Yeah my own first reaction was “Oh, gcc doesn’t warn about overflow assignment? That’s a definite bug.”

I code in C/C++ too, although not exclusively. I facepalmed a few seconds later, but it goes to show the value of having this be a compiler warning.

these are signed, so you‘re getting -2^16... so many warnings to emit!

/edit: had that mixed up in my head.
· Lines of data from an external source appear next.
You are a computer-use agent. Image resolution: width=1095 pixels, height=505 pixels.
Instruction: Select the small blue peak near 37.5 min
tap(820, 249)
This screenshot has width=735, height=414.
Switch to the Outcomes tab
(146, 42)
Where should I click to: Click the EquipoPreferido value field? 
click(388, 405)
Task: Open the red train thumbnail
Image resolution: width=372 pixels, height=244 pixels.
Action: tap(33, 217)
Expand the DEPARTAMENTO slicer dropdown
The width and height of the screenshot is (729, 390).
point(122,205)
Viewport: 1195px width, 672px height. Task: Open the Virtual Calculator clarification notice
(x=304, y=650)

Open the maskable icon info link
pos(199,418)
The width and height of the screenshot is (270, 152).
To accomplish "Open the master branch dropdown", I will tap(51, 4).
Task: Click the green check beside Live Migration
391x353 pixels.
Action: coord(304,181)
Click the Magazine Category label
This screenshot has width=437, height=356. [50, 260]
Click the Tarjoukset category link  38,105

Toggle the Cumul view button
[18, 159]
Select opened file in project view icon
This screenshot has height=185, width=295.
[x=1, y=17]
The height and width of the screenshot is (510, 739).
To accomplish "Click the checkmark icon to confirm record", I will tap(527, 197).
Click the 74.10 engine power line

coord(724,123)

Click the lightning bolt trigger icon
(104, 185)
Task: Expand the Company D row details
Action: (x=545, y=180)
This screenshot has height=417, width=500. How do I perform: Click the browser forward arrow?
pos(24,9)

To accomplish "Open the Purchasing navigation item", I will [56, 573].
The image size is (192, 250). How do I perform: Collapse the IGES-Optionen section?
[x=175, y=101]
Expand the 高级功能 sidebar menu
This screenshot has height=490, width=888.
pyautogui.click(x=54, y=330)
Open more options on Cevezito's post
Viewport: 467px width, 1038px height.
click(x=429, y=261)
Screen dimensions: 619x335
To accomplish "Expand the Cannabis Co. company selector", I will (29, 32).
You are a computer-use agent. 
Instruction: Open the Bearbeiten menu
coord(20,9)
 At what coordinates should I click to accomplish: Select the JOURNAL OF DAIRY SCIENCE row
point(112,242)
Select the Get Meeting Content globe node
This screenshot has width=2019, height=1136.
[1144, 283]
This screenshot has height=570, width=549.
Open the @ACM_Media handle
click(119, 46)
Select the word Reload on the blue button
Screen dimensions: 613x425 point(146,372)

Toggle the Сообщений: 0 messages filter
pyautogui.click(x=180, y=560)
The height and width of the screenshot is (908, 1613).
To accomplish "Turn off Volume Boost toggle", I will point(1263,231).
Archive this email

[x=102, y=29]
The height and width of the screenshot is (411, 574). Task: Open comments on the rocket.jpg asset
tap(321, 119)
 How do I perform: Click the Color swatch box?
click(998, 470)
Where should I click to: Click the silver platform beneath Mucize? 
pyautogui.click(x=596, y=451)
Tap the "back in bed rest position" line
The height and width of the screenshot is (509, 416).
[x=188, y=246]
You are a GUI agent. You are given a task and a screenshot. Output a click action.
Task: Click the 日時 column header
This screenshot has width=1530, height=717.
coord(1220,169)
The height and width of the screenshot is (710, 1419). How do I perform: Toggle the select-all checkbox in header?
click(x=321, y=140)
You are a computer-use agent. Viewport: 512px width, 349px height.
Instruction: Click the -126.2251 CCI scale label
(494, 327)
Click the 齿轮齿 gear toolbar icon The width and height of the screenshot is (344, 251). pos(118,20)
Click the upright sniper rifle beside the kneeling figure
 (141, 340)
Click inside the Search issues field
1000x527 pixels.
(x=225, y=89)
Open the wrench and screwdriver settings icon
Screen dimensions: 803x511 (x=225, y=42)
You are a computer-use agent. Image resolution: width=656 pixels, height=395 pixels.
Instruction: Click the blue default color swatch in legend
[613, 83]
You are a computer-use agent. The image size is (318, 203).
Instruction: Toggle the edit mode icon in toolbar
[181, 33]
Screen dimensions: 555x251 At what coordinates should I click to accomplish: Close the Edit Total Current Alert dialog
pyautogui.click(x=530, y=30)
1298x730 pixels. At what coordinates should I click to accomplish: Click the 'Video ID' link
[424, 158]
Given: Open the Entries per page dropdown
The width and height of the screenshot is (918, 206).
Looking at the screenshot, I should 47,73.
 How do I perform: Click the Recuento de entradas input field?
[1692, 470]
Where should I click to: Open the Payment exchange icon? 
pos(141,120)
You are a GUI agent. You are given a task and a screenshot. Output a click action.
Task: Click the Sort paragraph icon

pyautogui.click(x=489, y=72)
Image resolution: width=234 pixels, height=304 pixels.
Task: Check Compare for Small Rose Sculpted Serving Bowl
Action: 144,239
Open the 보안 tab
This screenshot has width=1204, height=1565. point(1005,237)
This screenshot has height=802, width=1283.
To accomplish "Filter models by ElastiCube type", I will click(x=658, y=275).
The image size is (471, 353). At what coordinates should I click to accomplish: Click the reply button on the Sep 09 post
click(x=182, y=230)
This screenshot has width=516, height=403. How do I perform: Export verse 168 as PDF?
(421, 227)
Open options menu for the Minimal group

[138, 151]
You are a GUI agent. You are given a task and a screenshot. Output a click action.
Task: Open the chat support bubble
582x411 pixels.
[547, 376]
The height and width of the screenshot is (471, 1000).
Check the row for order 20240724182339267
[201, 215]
Interestingly, clang does warn about the overflow:

    main.c:6:17: warning: implicit conversion from 'int'
      to 'int16_t' (aka 'short') changes value from
      65536 to 0 [-Wconstant-conversion]
  int16_t s16 = 65536;

Oops, you meant -2^15 I guess.

No, they meant -2^16, ie, -(0)

-2^16 is not -0. The unary minus binds more tightly than the binary xor, so this comes out as

  -2^16 = (-2) ^ 16 = 0b111...1110 ^ 0b10000 = 0b111...11011110 = -18

if I'm not mistaken.

No, we mean the power operator, 2 to the power of 16 would be '0' in a short int, since the value overflows...

But since philosophically a signed int has '1's in every bit from the MSB to infinity towards the left, it should thus be -0 not 0.

In two's complement (the usual binary representation of signed ints), -0 is the same as 0.